Thursday, April 26, 2012

Death is an unfortunate part of life….




The memories of being a child are what we have to live for, it is what keeps us going, and it is what makes us who we are today.
I received a text a couple of days ago that said my grandma was not doing well and that my dad was going to visit her at the nursing home because he had gotten a phone call. I kept up to date with my sister and dad in order to ensure that I knew what was going on. I live 1200 miles away, all I want is to be included still. Everyone has made sure they include me as much as they can. As much as I want to drive home or fly home, I am unsure that is actually an option at this point. I have a race this weekend that I’ve paid money for, I have a birthday party next week, and my daughters birthday the following week- without knowing when she is going to pass, it is hard to know when I could come home. Plus I live here, this is my life, it is hard to jump up and leave it for a few days. Now, many people would question why I would even want to go to my grandma’s funeral- especially if you knew me. I haven’t seen my grandma in about six years, she has never met either of my children, but there was some sort of a falling out with my family and the children got the ugly end of the stick.
Growing up, there is not a memory that my grandparents are not in. Whether it was my moms side or my dads side. I remember going to my Grandma and Grandpa Haiflich’s lake house every summer and on the weekends at times. I remember going to their house and running through the corn field and running next door to hang out with my cousins and my aunt. I remember the kitchen table and the times they played cards. I remember feeling a part of a family unit, that no longer exists today. Part of being a child is reveling in the moments of your family, being able to hold on to something that is supposed to always be there- family, but in the end it sometimes turns out that they are not always there for you. I remember going shopping with my Grandma and my sister at the mall, we got to spend an entire weekend with her, it was a lot of fun. These are the only memories I have left, once I turned into a teenager, my family time was gone- our family had self-destructed after my grandpa passed away and we never really saw each other again.

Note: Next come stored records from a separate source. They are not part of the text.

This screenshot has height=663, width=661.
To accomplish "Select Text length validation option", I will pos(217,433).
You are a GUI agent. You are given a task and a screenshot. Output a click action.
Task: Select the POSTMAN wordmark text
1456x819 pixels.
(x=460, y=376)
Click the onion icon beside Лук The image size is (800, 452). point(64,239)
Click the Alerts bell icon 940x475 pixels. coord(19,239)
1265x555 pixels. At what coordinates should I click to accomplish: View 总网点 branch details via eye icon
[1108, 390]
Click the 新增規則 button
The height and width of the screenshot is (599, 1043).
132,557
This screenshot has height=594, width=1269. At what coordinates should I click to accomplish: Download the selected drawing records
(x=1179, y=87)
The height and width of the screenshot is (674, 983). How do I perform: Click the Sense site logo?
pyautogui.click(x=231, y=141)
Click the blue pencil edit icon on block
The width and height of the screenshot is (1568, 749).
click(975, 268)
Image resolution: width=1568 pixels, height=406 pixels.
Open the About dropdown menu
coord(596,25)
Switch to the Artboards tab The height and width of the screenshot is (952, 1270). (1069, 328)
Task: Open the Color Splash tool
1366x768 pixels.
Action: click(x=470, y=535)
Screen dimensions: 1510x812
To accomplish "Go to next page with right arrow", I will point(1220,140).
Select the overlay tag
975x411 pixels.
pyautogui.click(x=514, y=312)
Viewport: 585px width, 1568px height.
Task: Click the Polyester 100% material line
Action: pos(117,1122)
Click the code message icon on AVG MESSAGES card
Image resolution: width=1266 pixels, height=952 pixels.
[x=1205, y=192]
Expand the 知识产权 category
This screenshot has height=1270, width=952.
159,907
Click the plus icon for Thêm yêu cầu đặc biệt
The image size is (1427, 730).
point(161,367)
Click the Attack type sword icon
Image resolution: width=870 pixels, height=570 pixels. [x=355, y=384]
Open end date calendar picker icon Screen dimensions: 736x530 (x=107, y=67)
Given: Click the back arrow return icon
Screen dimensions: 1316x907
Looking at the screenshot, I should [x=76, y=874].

Most of that side of my family I have not seen since I was 18 years old, although I am able to be friends with a lot of them on FB thanks to social networking, especially since all of us children were the ones who were left hurt. Adults and their adult problems tore a family apart, although I still do not know what ever happened nor do I really care to know- I just wish that we didn’t have to miss out on all the family things, we never got invited to anything anymore and it was sad to not be able to be a part of it all. Now, I sit here with my last grandparent hanging on by a thread, living in Florida, missing the memories that could have been made, waiting on a phone call.
Most people would not understand the pain I feel with what is happening. I am upset because living so far away I knew that things were going to happen, mostly though I feared that something would happen to my dad or step mom because I know the shape their health is in. I am sad because I do not know what is going to happen and that there is nothing I can change about not having memories with family. We all make our own choices and we could have gotten a hold of someone to still be a part of things. I am mad that death is a part of life, although I am someone who is pretty numb to it nowadays after being a CNA for so long- I watched a lot of people die, I was close to a lot of them, I cried by their bedside when they died, I had loved them, once you feel so much pain you begin to not “care” as much about anyone and then when you lose them you won’t feel the pain. I’ve grown accustomed to it and I think I sometimes use it in my life as well, if I can’t feel the pain then nothing can hurt me.
Death is a part of life, but it does bring us closer to God. I know it is hard to understand who God really is and if he really is out there somewhere, but I like to think there is someone who cares more about me than I do. I like to think there is a palace somewhere waiting for me, with a lazy river and a mango tango. It’s about believing in something that is bigger than yourself and believing that there is a plan for everything. I know that my grandma is ready to go, she has been since my grandpa left. The day he died she stood by his bed side and screamed and cried for him to come back. The day he left us was the day she really left us to. To find someone you have given your whole life too, someone you have given your whole heart to, and then one day they are no longer there. That’s the lesson behind all of this. People are going to walk in and out of our lives, it is our job to make it worth the while, it is our job to let go and learn to love and grow and trust, no matter what the end result is. We are not guaranteed another second of life, we are not guaranteed another moment, do not let resentment or greed or selfishness get in the way of anything. Take the opportunity to care about everyone, and in the end if you get hurt or you lose someone, at least it will all be worth it. Time heals all wounds and we will be able to continue on, God will not let us down and he will not let us fall to a place where we can never get up.
It doesn’t matter where my family has gone, I still have love for my Grandma, she was and still is a part of my family and who I am. May God be with you Grandma and let you go in peace without suffering.

Isaiah 41:10  fear not, for I am with you;  be not dismayed, for I am your God; I will strengthen you, I will help you,  I will uphold you with my righteous right hand.

Read more: http://www.whatchristianswanttoknow.com/bible-verses-about-strength-25-encouraging-scripture-quotes/#ixzz1t9Xb52PN
Psalm 23:4  Even though I walk through the valley of the shadow of death,   I will fear no evil, for you are with me;   your rod and your staff,    they comfort me.